Cotonou à l’instar des grandes métropoles d’Afrique est gagnée par les produits chinois. De l’avenue Delorme aux grands quartiers et centres d’affaires, l’hégémonie de l’Empire du milieu a un visage : le commerce.
La foire organisée par le centre commercial chinois en octobre 2017 a une fois encore drainé du monde à Cotonou. Les populations que l’on croyait affectées par la morosité économique ne se sont guère privées de faire la queue devant les magasins de vente de produits chinois. Les commerçants locaux qui se plaignent de la mévente ont tôt montré leur engouement pour cette foire commerciale devenue une tradition. A la meute des clients traditionnels au nombre desquels se retrouvent de petits détaillants, les particuliers se sont bousculés pour s’approvisionner en produits de fabrication chinoise.
De la zone commerciale de Ganhi à l’avenue Delorme, les commerces chinois ont le vent en poupe. Textile, ustensiles de cuisine, produits vestimentaires, jouets, motos…Tout y est pour satisfaire la petite bourse. « Les produits chinois sont assez prisés sur nos marchés. C’est d’ailleurs le regain d’intérêt pour ces produits qui justifie la multiplicité des magasins et boutiques dans nos villes », indique Yasmine Cataria, revendeuse de tissus. Dans le secteur textile les commerçants chinois semblent avoir trouvé la formule pour appâter la clientèle. Ils jouent sur la bourse des populations. A la place des tissus de prestige au coût onéreux, des copies aux motifs des pièces originales sont servies. Pour le client, la qualité du produit importe peu. L’idéal c’est de l’avoir à un coût bien abordable.
La présence des opérateurs économiques chinois dans le commerce au Bénin est un fait et l’ouverture d’un centre commercial dédié à ces produits ainsi que l’organisation d’une foire commerciale chinoise depuis quelques années témoignent davantage de cette réalité. Selon l’Institut national de statistique et d’analyse économique (INSAE), les échanges totaux de la Chine vers le Bénin ont crû de 4,44% en 2000 à 12,26% en 2006. La Chine est devenue progressivement, au cours des dix dernières années, l’un des principaux partenaires commerciaux du Bénin. Concernant les importations en 2006, elle occupait la deuxième position. Si d’aucuns voient à travers cette présence le signe du bon état des relations entre le Bénin et la Chine, certaines voix admonestent ce qu’elles qualifient d’invasion du marché local.
Offensive jaune
La présence chinoise au Bénin et en Afrique répond, selon Dr Bio Goura Soulé, économiste, à un besoin d’espace vital de la puissance asiatique. Elle tient, indique-t-il, à une sorte de continuation de l’économie de traite sous une autre forme. Les relations qu’entretient la Chine avec les pays du Sud se manifestent à travers des échanges de matières premières avec deux types de contrepartie que constituent les équipements sociaux et infrastructures ainsi qu’une sorte de caution pour l’expansion commerciale. En l’absence d’une zone de libre-échange susceptible de favoriser des échanges mutuels entre les deux pays, la Chine impose ces produits aux coûts défiant toute concurrence. Ceci « nous installe dans une situation de consommation permanente et ne promeut pas un développement endogène », à en croire l’économiste. L’intérêt par ailleurs des commerçants chinois à engranger des marges commerciales sur les trois secteurs de la distribution que sont le gros, le demi-gros et le détail contribue à « étouffer les petits commerçants détaillants ».

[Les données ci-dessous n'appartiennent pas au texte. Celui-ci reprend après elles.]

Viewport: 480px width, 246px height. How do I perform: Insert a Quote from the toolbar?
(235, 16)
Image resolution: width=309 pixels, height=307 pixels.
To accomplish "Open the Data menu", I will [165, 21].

Il y a peu, des commerçants béninois ont protesté contre la concurrence déloyale des Chinois. Ces commerçants, revendeurs pour la plupart, avaient surtout dénoncé la violation de la réglementation de l’Union économique monétaire ouest africaine (UEMOA) en vigueur au Bénin.
Le Bénin n’est pas un cas isolé de l’offensive économique et commerciale chinoise. Partout en Afrique, l’hégémonie jaune étale ses tentacules et l’impuissance des pouvoirs publics à y faire face se justifie par cette coopération marquée par différents accords de prêts et autres faits d’arme. Les dons et autres largesses de l’Etat chinois ont toujours la cote auprès des autorités locales.
L’Etat béninois, seul appelé à faire respecter la législation en vigueur afin que le commerce soit structuré se retrouve dans un inconfort qui ne dit pas son nom.
Le Gouvernement peine à prendre ses responsabilités.
Quoique de nombreux commerçants nationaux aient aujourd’hui la facilité d’aller directement sur les marchés chinois s’approvisionner il n’en demeure pas moins qu’ils restent peu compétitifs face à leurs concurrents.